Poco a poco comencé a volverme más versátil en el uso de mis herramientas y los ambientes en los que me encontraba. Dejé de lanzarme como un loco sin medida al campo de batalla y empecé a moverme entre las sombras, intentar evitar el conflicto lo más que pudiera.

Comencé a buscar soluciones alternativas a las peleas, leí a profundidad para aprender cómo funcionaban y que ventajas me podían traer frente a ciertos tipos de enfrentamientos.

Morí infinidad de veces y cada una de estas muertes se convirtieron en oportunidades de aprendizaje, pues descubrí más sobre el juego, sus mecánicas y mis adversarios.

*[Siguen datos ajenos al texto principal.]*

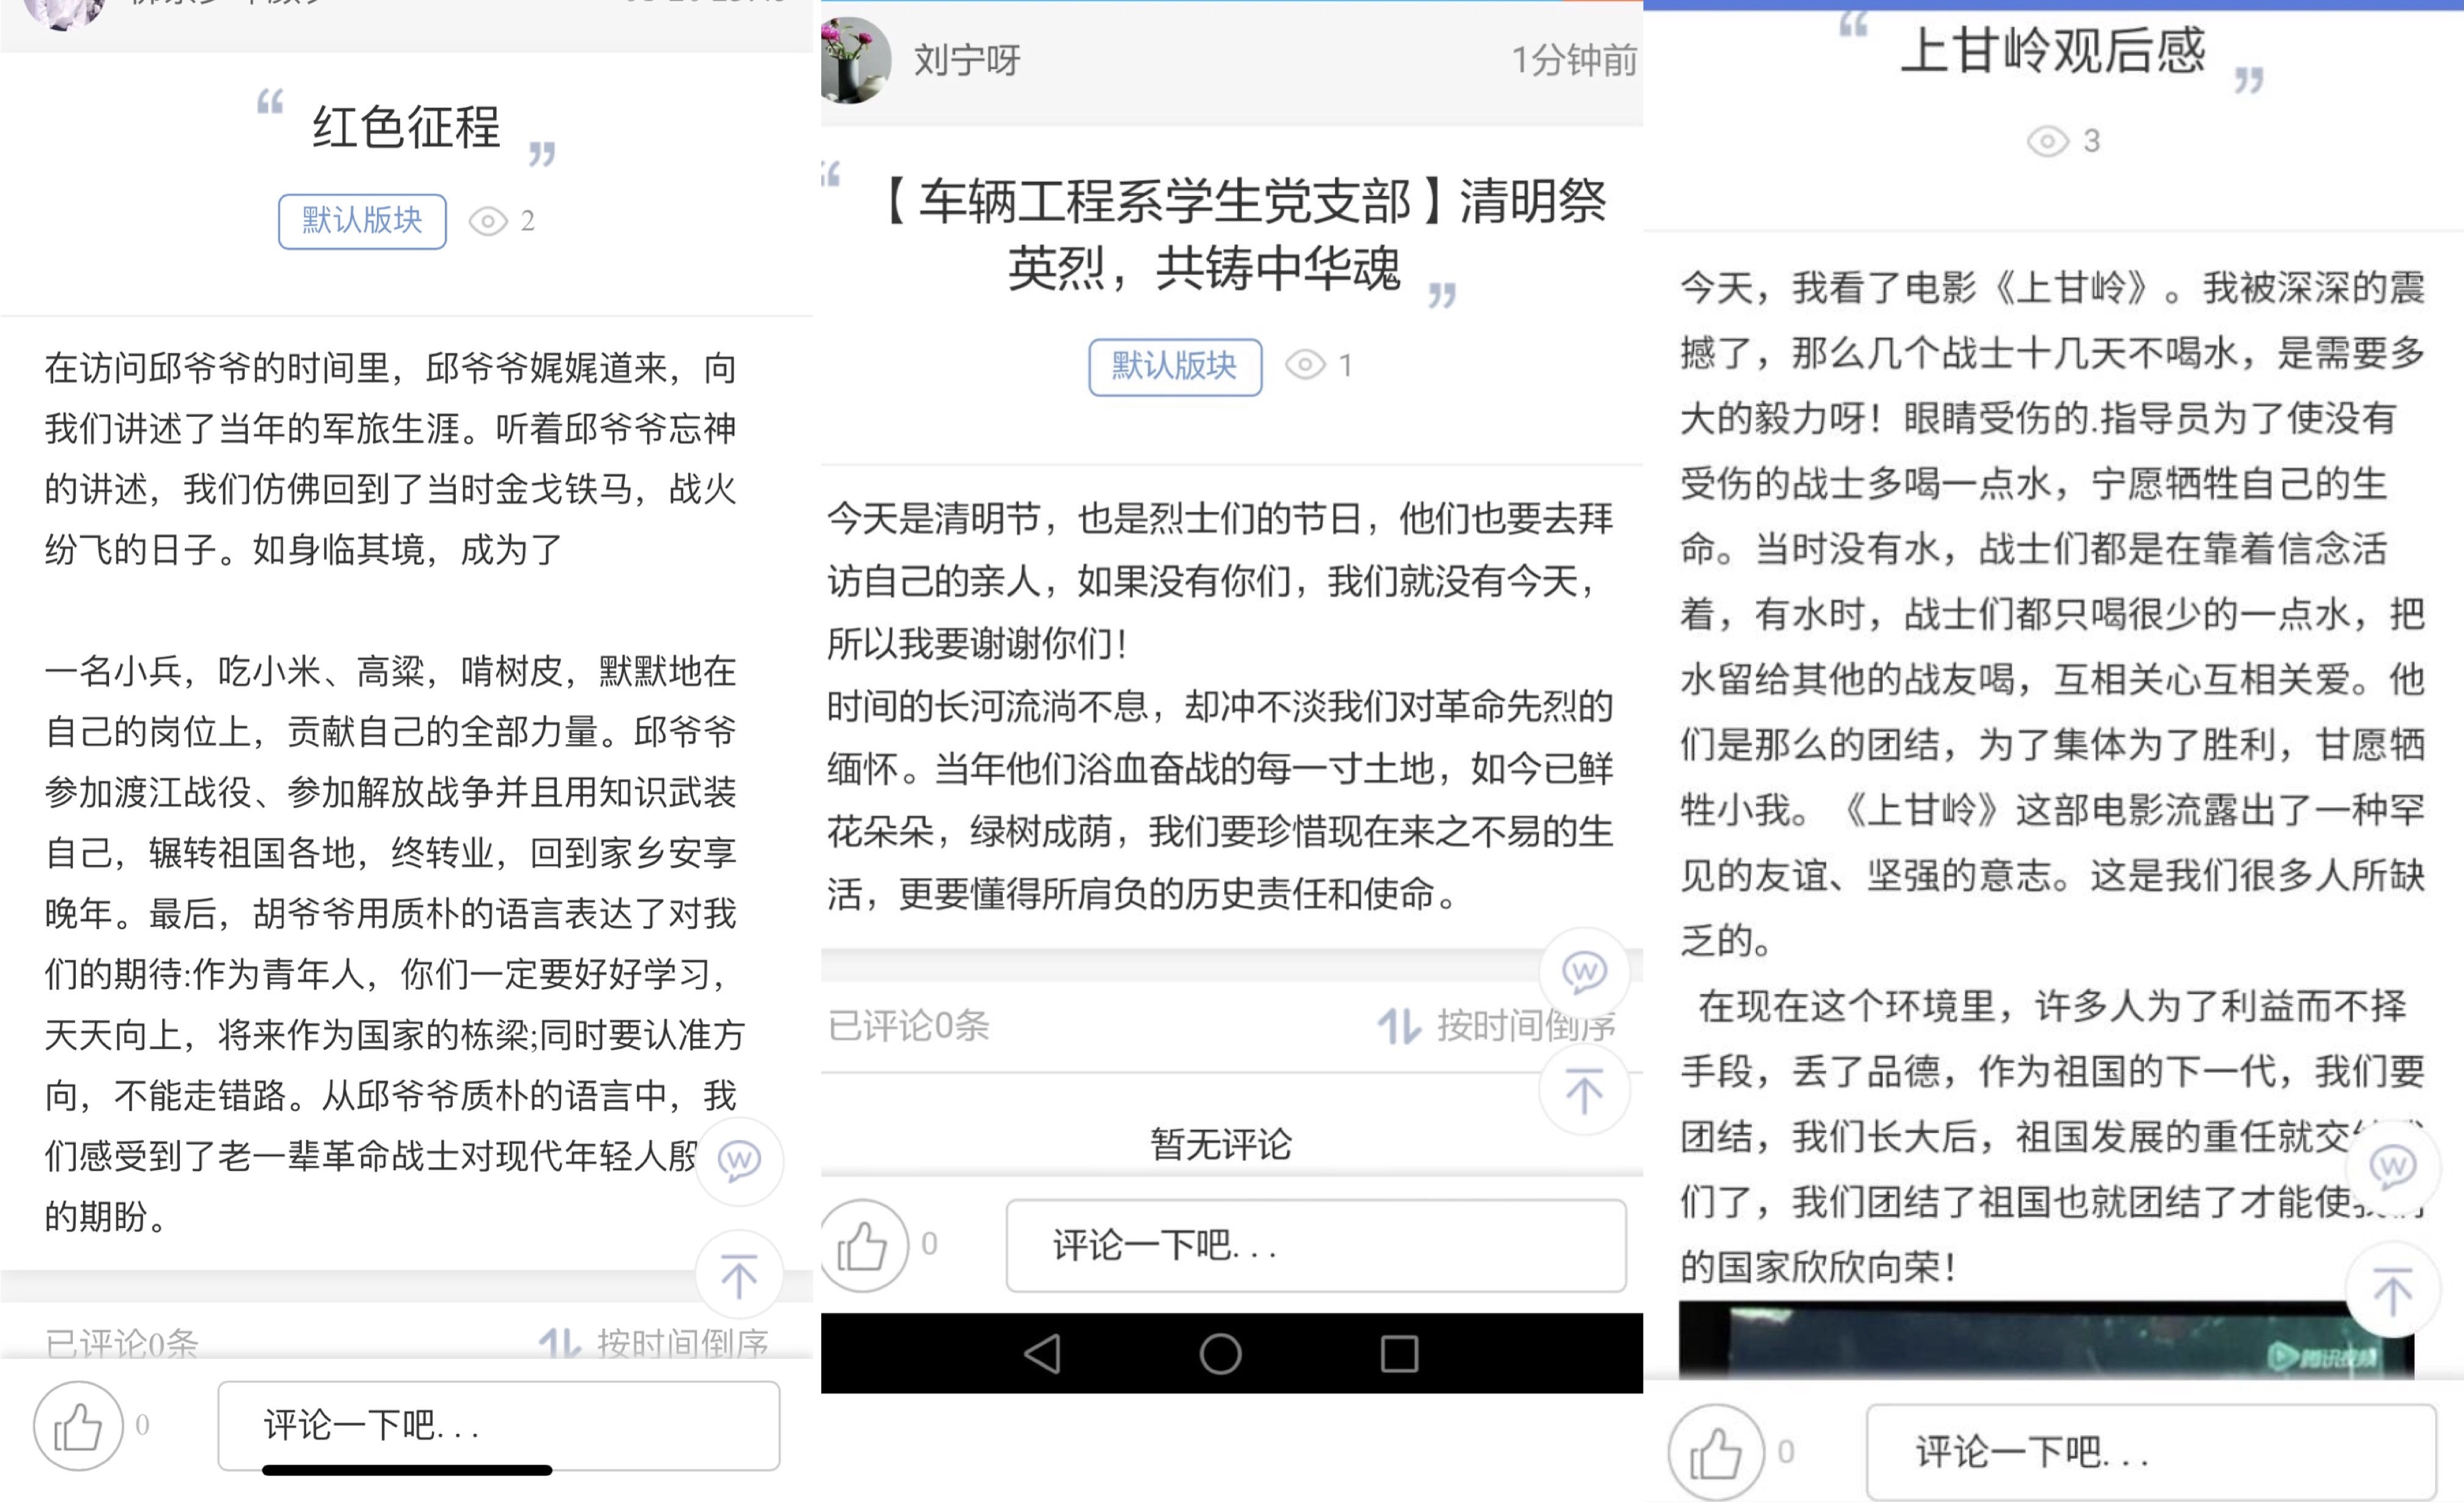Viewport: 2464px width, 1502px height.
Task: Open chat bubble icon on 红色征程 post
Action: pyautogui.click(x=739, y=1161)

Cuando creí que no tenía opciones para continuar, explorar un poco más me mostró que en este mundo se recompensaba a aquellos curiosos, que iban más allá y que no se quedaban con la primera barrera que se les ponía en frente.

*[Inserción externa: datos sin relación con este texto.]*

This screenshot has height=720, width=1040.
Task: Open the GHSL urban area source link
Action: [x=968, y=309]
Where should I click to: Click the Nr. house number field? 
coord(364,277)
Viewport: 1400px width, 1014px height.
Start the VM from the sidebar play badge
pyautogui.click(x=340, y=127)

Hoy en día, se siente como que las personas promedio se rinden más fácil y rápido que antes. Donde un solo reto por más pequeño que sea te puede llegar a frenar  te pone en una mentalidad de “No soy capaz”.

Pero me gustaría que vieras esto reflejado dentro de este juego tan castigante pero tan recompensante.

Rendirse es una opción claro, pero solo los que perseveran, buscan opciones, son recursivos y finalmente empujan y empujan hasta que logran su objetivo, son aquellos los que salen adelante, y esto lo podemos ver reflejado en nuestra vida diaria.

Nos acostumbramos a las cosas fáciles, a que un reto puede ser algo aterrador y a veces hasta una montaña imposible de escalar, pero solo aquellos que se miden al reto y ponen a prueba sus habilidades son quienes salen al otro lado cambiados, con una nueva meta en mente y con un aprendizaje que no se puede reemplazar.

Y después de estos dos fines de semana… Puedo decir que Sekiro me cambio, como una forma de poner a prueba mi tolerancia a la frustración, mi recursividad y mi capacidad de ir un paso mas allá.

Así que… ¿qué esperas para ponerte a prueba y enfrentarte a estos retos?